We have a bunch of CRC32 hashes which would be really nice to know the input of. Some of them are short enough that brute-forcing them is feasible; others are not. The CRC32 algorithm being used is equal to the one in Python's binascii
(its implementation is spelled out at https://rosettacode.org/wiki/CRC-32#Python).
I've read these pages:
- http://www.danielvik.com/2010/10/calculating-reverse-crc.html
- http://www.danielvik.com/2013/07/rewinding-crc-calculating-crc-backwards.html
...and it seems to me that there's something hidden somewhere that can reduce the amount of effect to reverse these things that I just can't puzzle out.
The main reason I think we can do better than full brute force is that we know two things about the hash inputs:
- We know the length of every input. I believe this means that as soon as we find a guess that equals length and has a reversed CRC value of 0, that must be correct (might not help much though). Maybe there's some other property of length caused by the algorithm that could cut down on effort that I don't see.
- We also know that every input has a restricted character set of
[A-Za-z_0-9]
(only letters, numbers, and underscores). In addition, we know that numbers are rare, andA-Z
do not appear to ever be mixed witha-z
, so we can often get away with just[a-z_]
in 90% of cases.- Also, the majority of these are snake_case English words/phrases (e.g. "weight" or "turn_around").
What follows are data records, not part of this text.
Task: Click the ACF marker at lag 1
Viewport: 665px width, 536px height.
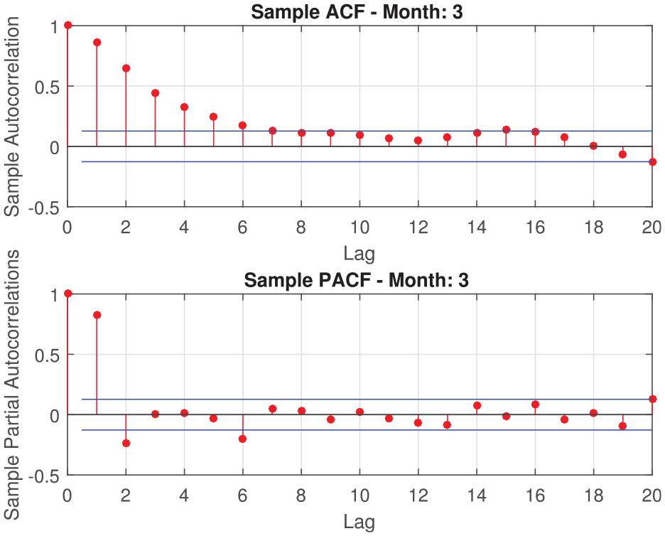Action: [x=97, y=43]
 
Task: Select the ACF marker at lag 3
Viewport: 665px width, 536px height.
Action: [x=155, y=93]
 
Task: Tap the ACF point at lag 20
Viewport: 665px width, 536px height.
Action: [x=653, y=161]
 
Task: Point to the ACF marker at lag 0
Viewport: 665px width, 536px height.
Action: [x=68, y=26]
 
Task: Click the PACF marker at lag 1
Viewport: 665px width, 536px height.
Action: [x=97, y=315]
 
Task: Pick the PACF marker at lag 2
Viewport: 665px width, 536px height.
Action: [x=126, y=443]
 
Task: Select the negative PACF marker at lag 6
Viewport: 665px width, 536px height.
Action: [x=242, y=439]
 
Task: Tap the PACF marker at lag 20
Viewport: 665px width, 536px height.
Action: [x=653, y=399]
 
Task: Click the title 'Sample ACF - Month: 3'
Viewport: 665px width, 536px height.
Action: [x=357, y=12]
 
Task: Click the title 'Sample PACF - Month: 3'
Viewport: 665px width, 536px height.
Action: [x=356, y=280]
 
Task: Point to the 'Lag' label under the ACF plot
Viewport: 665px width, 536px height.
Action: [x=359, y=254]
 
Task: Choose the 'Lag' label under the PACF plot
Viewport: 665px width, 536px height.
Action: [x=359, y=522]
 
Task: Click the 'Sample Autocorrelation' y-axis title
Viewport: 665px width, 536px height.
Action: [x=12, y=117]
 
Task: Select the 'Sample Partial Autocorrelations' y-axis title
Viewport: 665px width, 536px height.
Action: [x=12, y=385]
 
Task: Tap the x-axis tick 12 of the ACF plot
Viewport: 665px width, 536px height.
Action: [x=418, y=227]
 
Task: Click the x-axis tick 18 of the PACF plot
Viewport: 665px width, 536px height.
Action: [x=594, y=495]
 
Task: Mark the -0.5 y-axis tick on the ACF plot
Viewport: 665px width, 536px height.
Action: [x=44, y=208]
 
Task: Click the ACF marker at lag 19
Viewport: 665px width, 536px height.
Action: [x=622, y=154]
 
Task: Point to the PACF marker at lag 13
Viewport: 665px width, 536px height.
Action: [x=447, y=425]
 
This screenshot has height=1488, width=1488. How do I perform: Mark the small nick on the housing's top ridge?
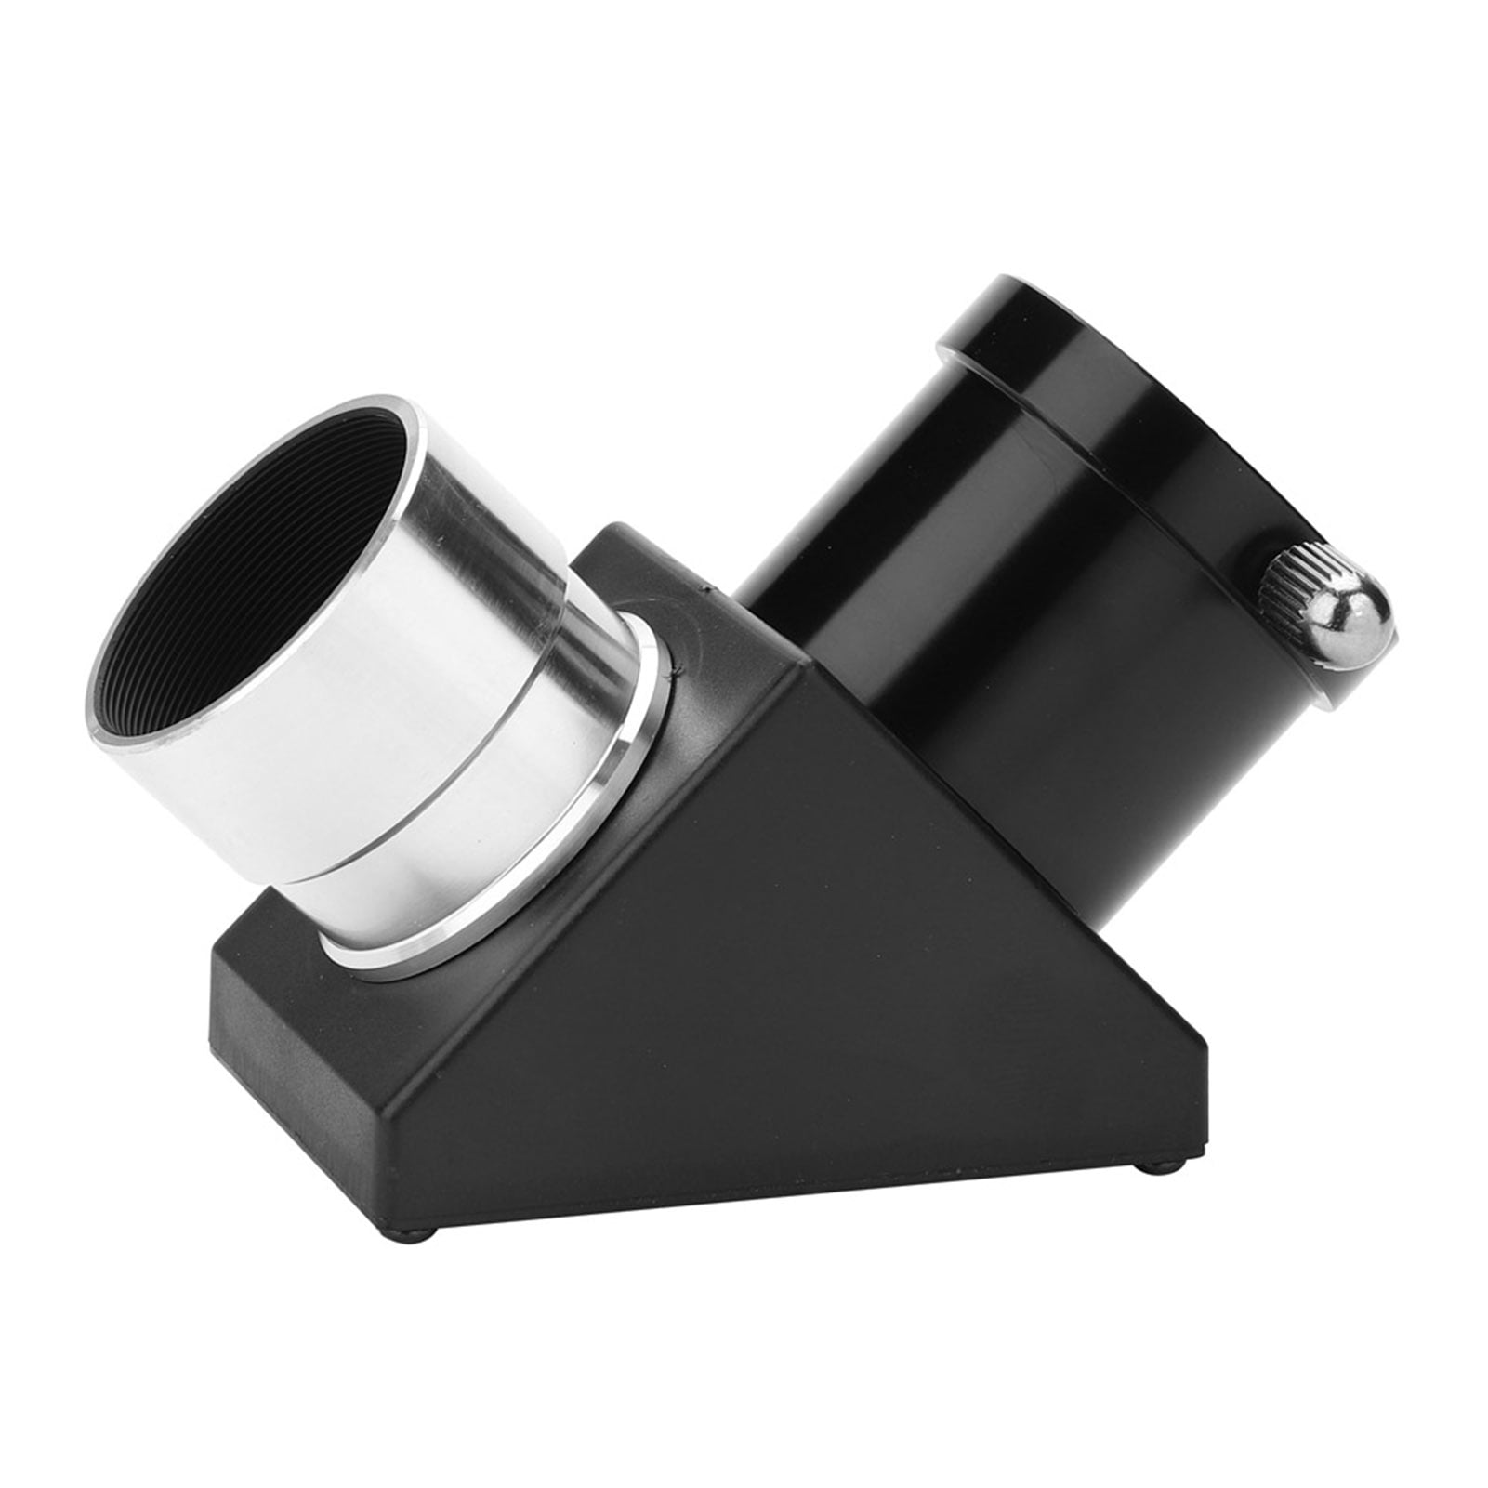pyautogui.click(x=708, y=587)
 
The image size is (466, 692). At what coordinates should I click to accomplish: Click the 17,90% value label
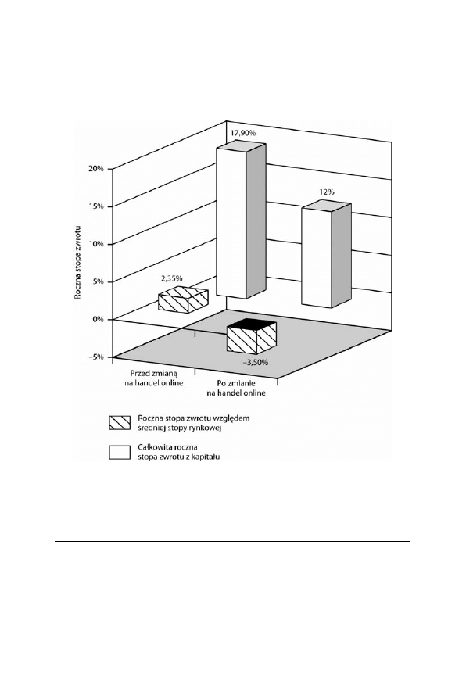click(x=243, y=133)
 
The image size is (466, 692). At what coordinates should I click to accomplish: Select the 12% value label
click(x=327, y=192)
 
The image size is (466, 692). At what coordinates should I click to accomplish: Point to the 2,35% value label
click(x=171, y=278)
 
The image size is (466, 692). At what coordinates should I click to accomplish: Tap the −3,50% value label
click(x=256, y=362)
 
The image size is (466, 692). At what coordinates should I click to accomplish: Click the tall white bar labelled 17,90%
click(x=241, y=221)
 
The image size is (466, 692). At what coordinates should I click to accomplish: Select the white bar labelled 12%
click(x=326, y=254)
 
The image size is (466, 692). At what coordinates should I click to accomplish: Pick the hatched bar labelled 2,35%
click(x=183, y=299)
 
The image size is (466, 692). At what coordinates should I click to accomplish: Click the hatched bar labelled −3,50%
click(x=252, y=336)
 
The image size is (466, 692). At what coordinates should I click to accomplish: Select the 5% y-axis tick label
click(x=99, y=281)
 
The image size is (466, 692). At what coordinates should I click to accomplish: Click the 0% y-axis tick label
click(x=99, y=319)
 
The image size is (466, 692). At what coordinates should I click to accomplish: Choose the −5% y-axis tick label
click(x=96, y=357)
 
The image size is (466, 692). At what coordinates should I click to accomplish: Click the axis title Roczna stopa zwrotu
click(x=77, y=262)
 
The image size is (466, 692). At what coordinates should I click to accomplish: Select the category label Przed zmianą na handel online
click(x=153, y=378)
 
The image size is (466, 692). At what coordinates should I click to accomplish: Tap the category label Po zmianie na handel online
click(x=236, y=388)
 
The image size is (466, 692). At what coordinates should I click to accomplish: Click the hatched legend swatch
click(x=120, y=423)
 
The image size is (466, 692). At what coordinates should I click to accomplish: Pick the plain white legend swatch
click(x=120, y=453)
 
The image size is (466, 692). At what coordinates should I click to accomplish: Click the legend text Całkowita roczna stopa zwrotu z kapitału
click(x=179, y=452)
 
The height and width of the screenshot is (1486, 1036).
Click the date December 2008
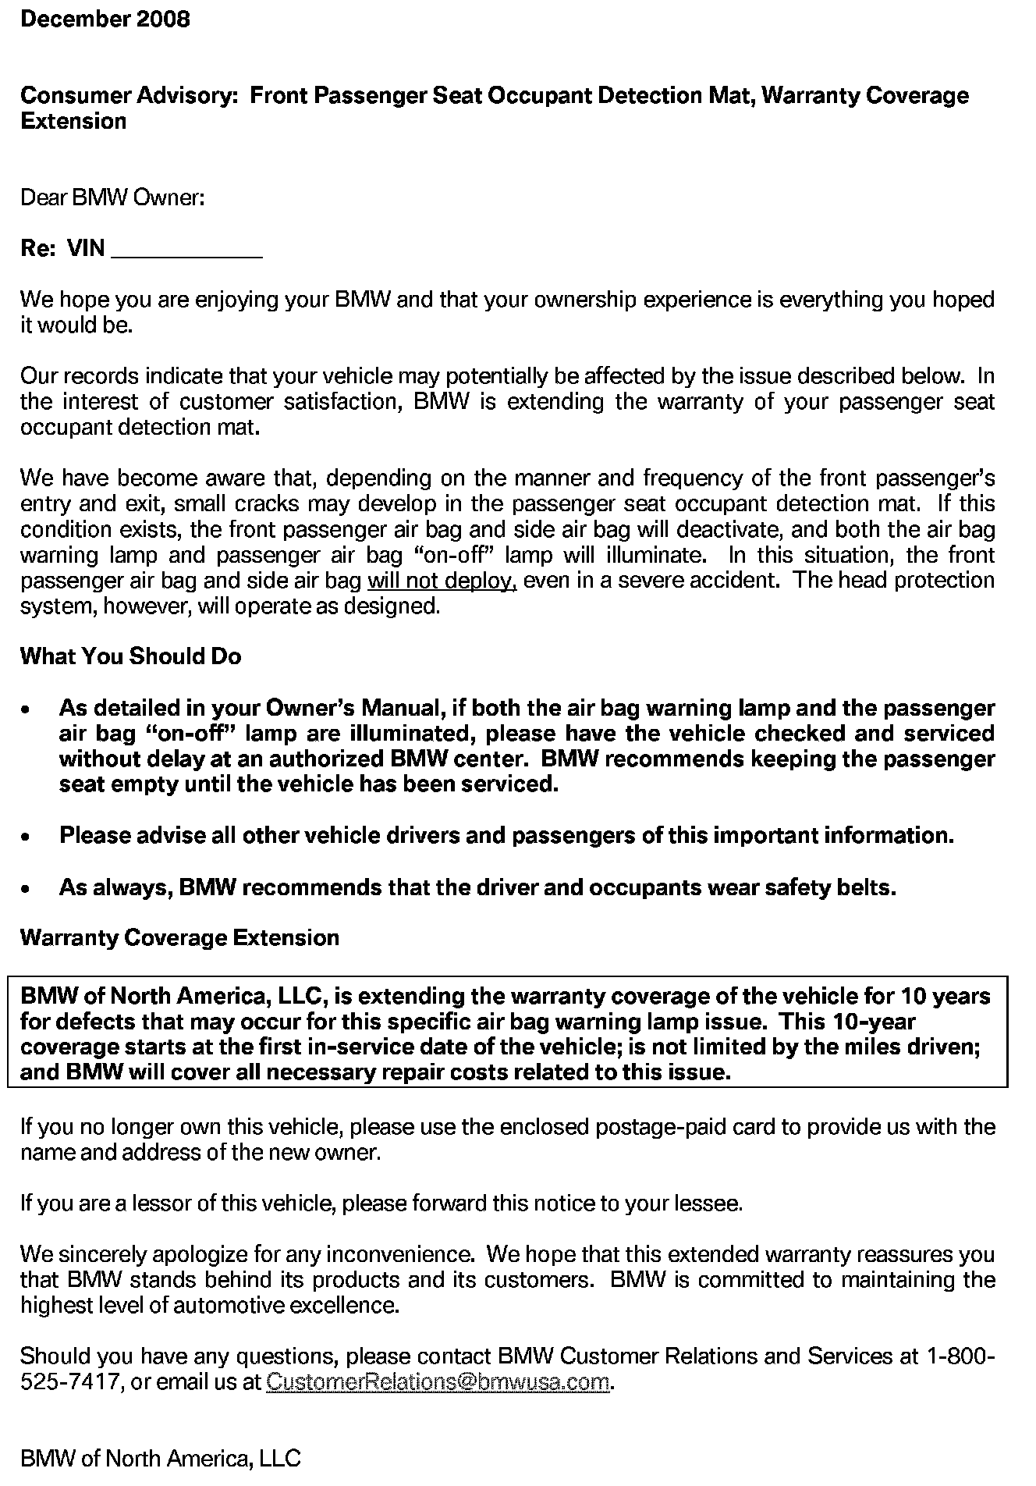(x=105, y=19)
So we can also filter out any guesses that contain "qxp" or such.
Since the above links discuss how you can add any 4 chars to an input and leave the hash unchanged, one idea I thought of is to brute force the last 4 chars (most of which are invalid because they're not in the restricted charset), filter out the ones that are clearly not right (because of illegal 3-letter English combos and such), and come up with a "short"list of potentially valid last 4 chars. Then we repeat until the whole thing has been whittled down, which should be faster than pure brute force. But I can't find the leap in logic to figure out how.
If I'm going off in the wrong direction to solve this, that would be good to know as well.